Azure Account Aggregation filter cloud group

Hi Team,

I am working with SailPoint IdentityIQ and have integrated an Azure application using the direct connector. In the account schema, I am trying to filter only cloud-based groups within the group attribute during account aggregation.

Current Setup:

• Application Type: Azure Direct Connector
• Account Schema Attribute: group

Issue Faced:

Currently, I haven’t applied any filters, and during account aggregation, both on-prem AD groups and cloud groups are being pulled. I want to restrict the aggregation to only cloud groups. In group aggregation we are aggregating cloud only groups. But in certification we can see both on-prem AD groups and cloud groups, i think this is because from account aggregation the group attribute getting all those group.

Questions:

1. How can I filter only cloud groups in the account schema during aggregation?

@deepakn
If you have segregation of OnPrem groups vs cloud groups, you can handle this in customization rule, in the object value remove the onprem groups from the object

This way membership of OnPrem groups can be avoided during aggregation

Can you guide me on whether we need to use a customization rule for account aggregation? If yes, can you provide the rule?

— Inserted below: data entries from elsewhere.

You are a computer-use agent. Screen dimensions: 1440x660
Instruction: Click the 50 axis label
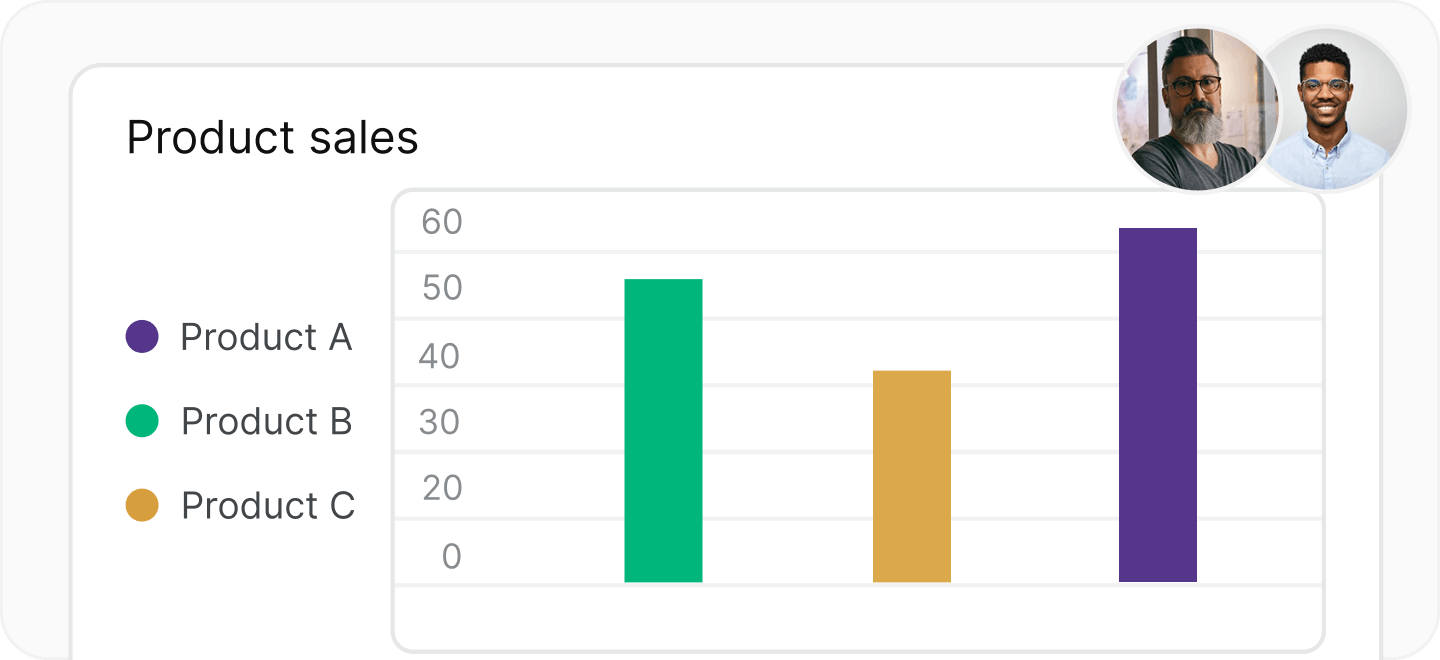442,289
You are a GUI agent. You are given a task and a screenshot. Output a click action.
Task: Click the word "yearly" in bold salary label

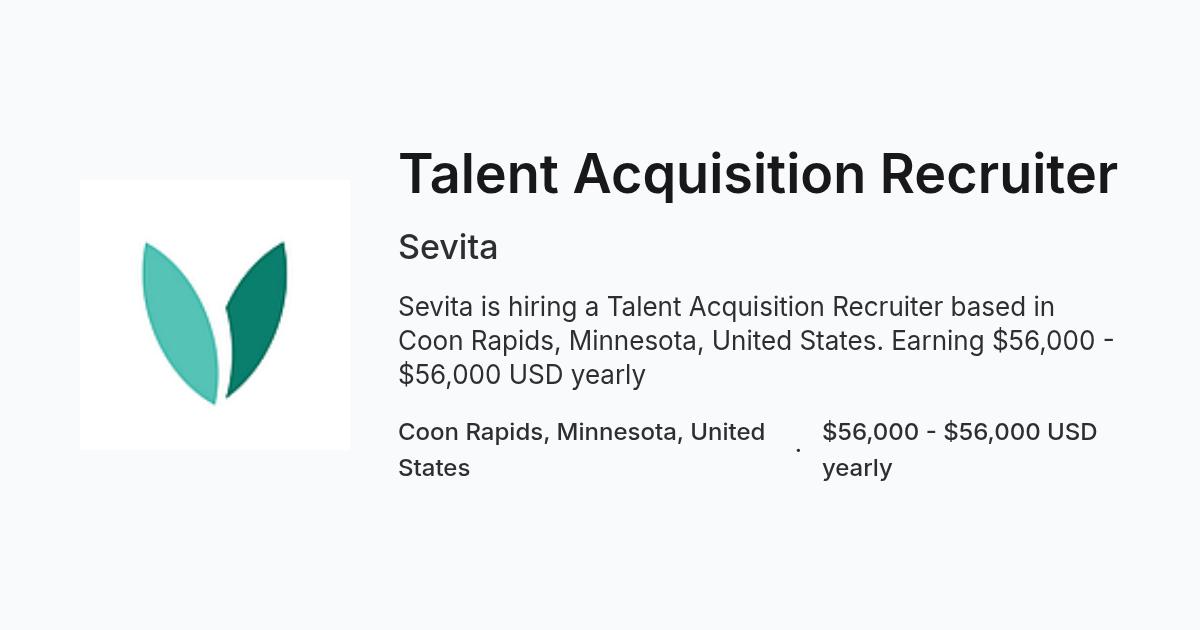click(x=857, y=468)
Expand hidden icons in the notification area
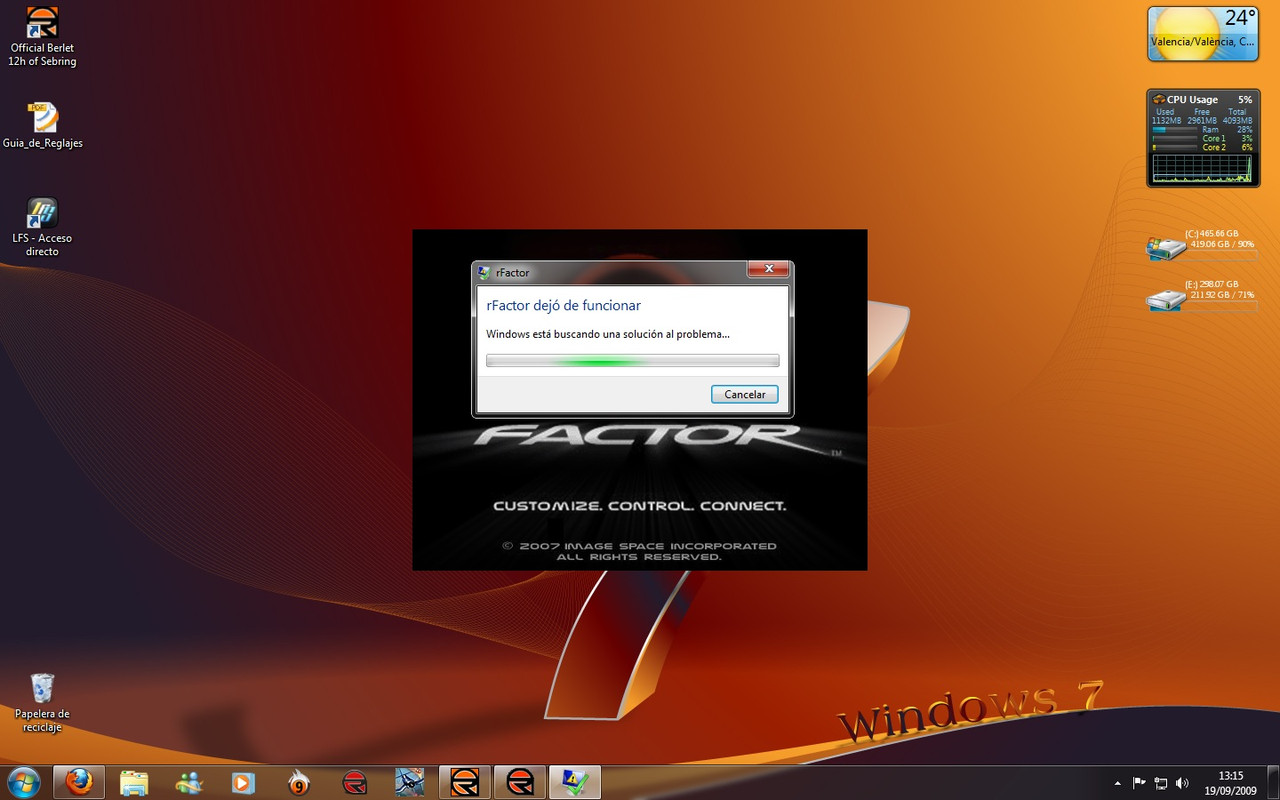 [1118, 783]
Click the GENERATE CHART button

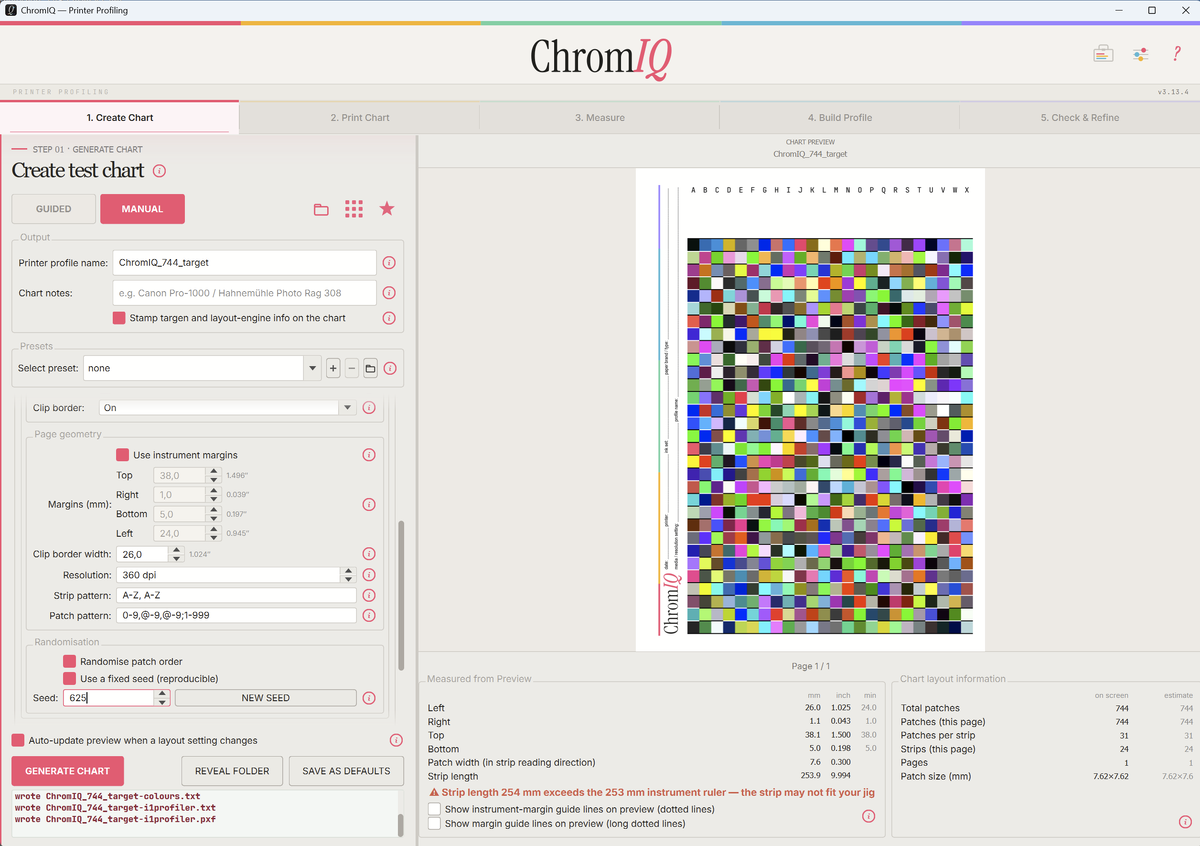(67, 771)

@iamksatish can you help on this?

Hi There,

Identity IQ 8.4 here

We use the following filter on the application to only aggregate cloud only Groups

onPremisesSyncEnabled ne true

Just make sure the Advanced Group Filter box is checked on the application.

Hi @mrioux ,

From group aggregation we are only fetching Cloud only group. But on prem(AD Groups) it is coming from the Account Aggregation. Can you just help how to stop on-prem from Account Aggregation.

I also see so many thread going on this topic, please refer and let me know.

1. https://ideas.sailpoint.com/ideas/GOV-I-1833
2. https://ideas.sailpoint.com/ideas/GOV-I-2367
3. https://ideas.sailpoint.com/ideas/GOV-I-3844

Hi @iamksatish Could you please look into it?